Une enquête bloquée à tous les niveaux
Depuis la suspension du juge Tarek Bitar, désigné pour instruire le dossier, les recours et contre-recours se sont multipliés devant les juridictions libanaises. Plusieurs responsables politiques et sécuritaires mis en cause ont invoqué des immunités constitutionnelles ou déposé des plaintes contre le magistrat. Le résultat est un arrêt de fait de l’enquête : aucune audition, aucun acte judiciaire significatif, aucune mise en examen depuis des mois.
Cette paralysie a été accentuée par des interférences politiques, manifestées par des pressions exercées sur les instances judiciaires compétentes. Les autorités chargées de statuer sur les recours se déclarent incompétentes ou renvoient le dossier d’une juridiction à l’autre, créant un vide procédural inédit dans une affaire de cette ampleur.
Dans ce contexte, les promesses de « vérité et justice » faites au lendemain du drame apparaissent de plus en plus vides. L’État semble incapable de garantir un minimum de fonctionnement judiciaire lorsqu’il s’agit d’une affaire impliquant des responsables de haut niveau.
L’épuisement des familles, la radicalisation des discours
Face à l’immobilisme judiciaire, les familles des victimes poursuivent leurs actions publiques. Des sit-in sont régulièrement organisés devant le palais de justice de Beyrouth, accompagnés de prises de parole dans les médias. Le 6 juin 2025, une nouvelle manifestation a rassemblé plusieurs dizaines de familles et de soutiens, réclamant la reprise immédiate de l’instruction.
Certains collectifs de proches s’orientent désormais vers des stratégies plus offensives : recours internationaux, pétitions, saisines d’instances onusiennes. Une coalition regroupant plusieurs ONG libanaises et étrangères milite pour l’internationalisation de l’enquête, estimant que la justice libanaise a définitivement prouvé son incapacité à agir de manière indépendante.

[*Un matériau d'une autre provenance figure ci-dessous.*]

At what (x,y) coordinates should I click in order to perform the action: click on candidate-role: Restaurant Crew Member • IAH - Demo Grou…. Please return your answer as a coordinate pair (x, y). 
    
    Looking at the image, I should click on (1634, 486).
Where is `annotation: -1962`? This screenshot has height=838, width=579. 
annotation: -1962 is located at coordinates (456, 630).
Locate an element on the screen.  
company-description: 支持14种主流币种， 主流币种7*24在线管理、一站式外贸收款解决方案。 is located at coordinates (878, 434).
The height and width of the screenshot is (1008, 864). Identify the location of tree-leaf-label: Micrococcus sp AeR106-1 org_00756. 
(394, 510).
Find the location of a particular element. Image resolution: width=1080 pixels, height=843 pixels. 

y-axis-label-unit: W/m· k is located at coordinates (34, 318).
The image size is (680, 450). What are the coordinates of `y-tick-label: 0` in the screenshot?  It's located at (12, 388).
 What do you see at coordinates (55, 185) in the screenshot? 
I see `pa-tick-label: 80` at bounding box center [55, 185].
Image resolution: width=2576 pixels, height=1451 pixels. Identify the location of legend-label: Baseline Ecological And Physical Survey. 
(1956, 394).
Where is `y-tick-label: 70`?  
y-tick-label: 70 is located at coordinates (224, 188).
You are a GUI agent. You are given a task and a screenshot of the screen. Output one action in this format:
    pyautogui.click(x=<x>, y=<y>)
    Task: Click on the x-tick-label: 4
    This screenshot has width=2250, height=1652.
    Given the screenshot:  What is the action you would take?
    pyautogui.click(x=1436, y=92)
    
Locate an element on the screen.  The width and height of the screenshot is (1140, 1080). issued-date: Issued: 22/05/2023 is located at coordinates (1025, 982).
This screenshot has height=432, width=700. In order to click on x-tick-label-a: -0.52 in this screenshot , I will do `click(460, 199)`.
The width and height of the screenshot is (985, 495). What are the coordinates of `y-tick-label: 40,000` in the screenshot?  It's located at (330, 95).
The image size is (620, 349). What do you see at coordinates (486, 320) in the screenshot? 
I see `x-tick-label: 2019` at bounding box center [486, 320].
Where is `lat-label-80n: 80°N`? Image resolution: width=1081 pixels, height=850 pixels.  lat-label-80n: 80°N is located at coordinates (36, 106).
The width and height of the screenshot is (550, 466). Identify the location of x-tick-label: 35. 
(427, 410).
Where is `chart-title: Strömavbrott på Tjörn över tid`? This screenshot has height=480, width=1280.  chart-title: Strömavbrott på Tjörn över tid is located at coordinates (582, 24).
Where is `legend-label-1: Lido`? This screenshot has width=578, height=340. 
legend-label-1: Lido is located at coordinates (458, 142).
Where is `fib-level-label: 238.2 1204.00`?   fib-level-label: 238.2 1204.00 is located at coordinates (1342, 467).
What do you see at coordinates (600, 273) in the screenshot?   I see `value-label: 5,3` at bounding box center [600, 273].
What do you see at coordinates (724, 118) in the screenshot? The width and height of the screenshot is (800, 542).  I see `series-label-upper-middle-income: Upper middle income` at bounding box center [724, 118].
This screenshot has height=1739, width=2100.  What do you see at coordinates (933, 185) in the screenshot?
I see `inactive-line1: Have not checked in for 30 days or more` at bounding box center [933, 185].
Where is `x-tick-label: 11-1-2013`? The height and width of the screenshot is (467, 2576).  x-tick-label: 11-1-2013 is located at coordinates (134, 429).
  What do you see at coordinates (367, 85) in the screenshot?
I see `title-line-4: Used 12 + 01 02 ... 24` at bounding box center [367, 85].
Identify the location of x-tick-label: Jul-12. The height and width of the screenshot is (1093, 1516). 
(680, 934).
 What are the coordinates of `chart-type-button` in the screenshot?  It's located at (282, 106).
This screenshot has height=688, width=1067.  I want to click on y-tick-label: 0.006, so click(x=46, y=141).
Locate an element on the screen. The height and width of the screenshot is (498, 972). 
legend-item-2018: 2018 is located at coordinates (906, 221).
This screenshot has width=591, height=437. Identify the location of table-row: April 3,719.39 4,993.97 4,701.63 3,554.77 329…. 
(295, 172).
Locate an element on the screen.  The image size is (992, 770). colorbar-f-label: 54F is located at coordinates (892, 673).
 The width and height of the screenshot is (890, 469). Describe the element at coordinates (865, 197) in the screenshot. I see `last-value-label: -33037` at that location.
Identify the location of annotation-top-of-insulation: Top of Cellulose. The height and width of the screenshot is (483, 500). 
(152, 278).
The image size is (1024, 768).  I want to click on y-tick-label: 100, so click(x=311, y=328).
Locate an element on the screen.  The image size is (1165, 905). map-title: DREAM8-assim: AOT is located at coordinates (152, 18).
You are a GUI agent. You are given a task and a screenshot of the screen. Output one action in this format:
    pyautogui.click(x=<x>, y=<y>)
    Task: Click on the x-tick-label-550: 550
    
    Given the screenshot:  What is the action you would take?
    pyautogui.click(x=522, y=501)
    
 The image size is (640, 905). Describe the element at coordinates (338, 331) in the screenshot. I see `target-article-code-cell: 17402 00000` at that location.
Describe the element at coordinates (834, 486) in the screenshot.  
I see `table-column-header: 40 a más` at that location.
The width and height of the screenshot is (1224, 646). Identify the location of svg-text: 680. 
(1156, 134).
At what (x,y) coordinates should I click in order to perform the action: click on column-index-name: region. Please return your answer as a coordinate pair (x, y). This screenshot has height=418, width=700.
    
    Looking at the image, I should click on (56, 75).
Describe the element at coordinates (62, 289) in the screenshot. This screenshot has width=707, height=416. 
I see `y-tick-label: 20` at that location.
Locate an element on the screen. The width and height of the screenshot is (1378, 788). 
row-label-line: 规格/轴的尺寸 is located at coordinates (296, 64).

Les discours se durcissent. De plus en plus de familles dénoncent un « système d’impunité organisé » et une « collusion entre les sphères politiques, sécuritaires et judiciaires ». Les appels à la démission de certains responsables judiciaires se multiplient, accusés de faire obstacle à la vérité.
Silence politique, embarras des institutions
La classe politique libanaise dans son ensemble évite désormais de commenter le dossier. Les rares déclarations publiques se bornent à rappeler l’importance du « respect des procédures » ou à renvoyer la responsabilité à la justice.
Cette posture de retrait traduit un embarras palpable. Tout en reconnaissant l’émotion suscitée par le drame, la plupart des responsables redoutent l’effet politique de nouvelles inculpations ou d’auditions publiques. Le dossier est perçu comme une boîte de Pandore, susceptible d’ébranler des équilibres institutionnels fragiles.
Le Conseil supérieur de la magistrature, censé veiller à l’indépendance des juges, reste silencieux. Le ministre de la Justice, quant à lui, évoque des obstacles techniques ou juridiques pour justifier la lenteur des procédures.
Enjeux d’image et pressions internationales
L’inaction du système judiciaire sur ce dossier continue de nuire à l’image du Liban à l’international. Plusieurs ambassadeurs occidentaux ont exprimé leur « profonde préoccupation » quant à l’absence de progrès. Le Haut-Commissariat des Nations unies aux droits de l’homme a mentionné l’affaire dans un rapport sur l’impunité au Moyen-Orient.
Mais ces pressions restent symboliques. Aucun mécanisme contraignant n’est envisagé. Les pays donateurs, préoccupés par la stabilité régionale, évitent de conditionner leur aide à des avancées judiciaires. L’Union européenne, qui finance une partie de la réforme judiciaire, n’a pas émis de commentaire spécifique depuis plusieurs mois.
Les demandes d’enquête internationale, portées par les ONG et certaines familles, peinent à trouver un relais diplomatique suffisamment engagé pour les faire avancer au Conseil des droits de l’homme ou à l’Assemblée générale de l’ONU.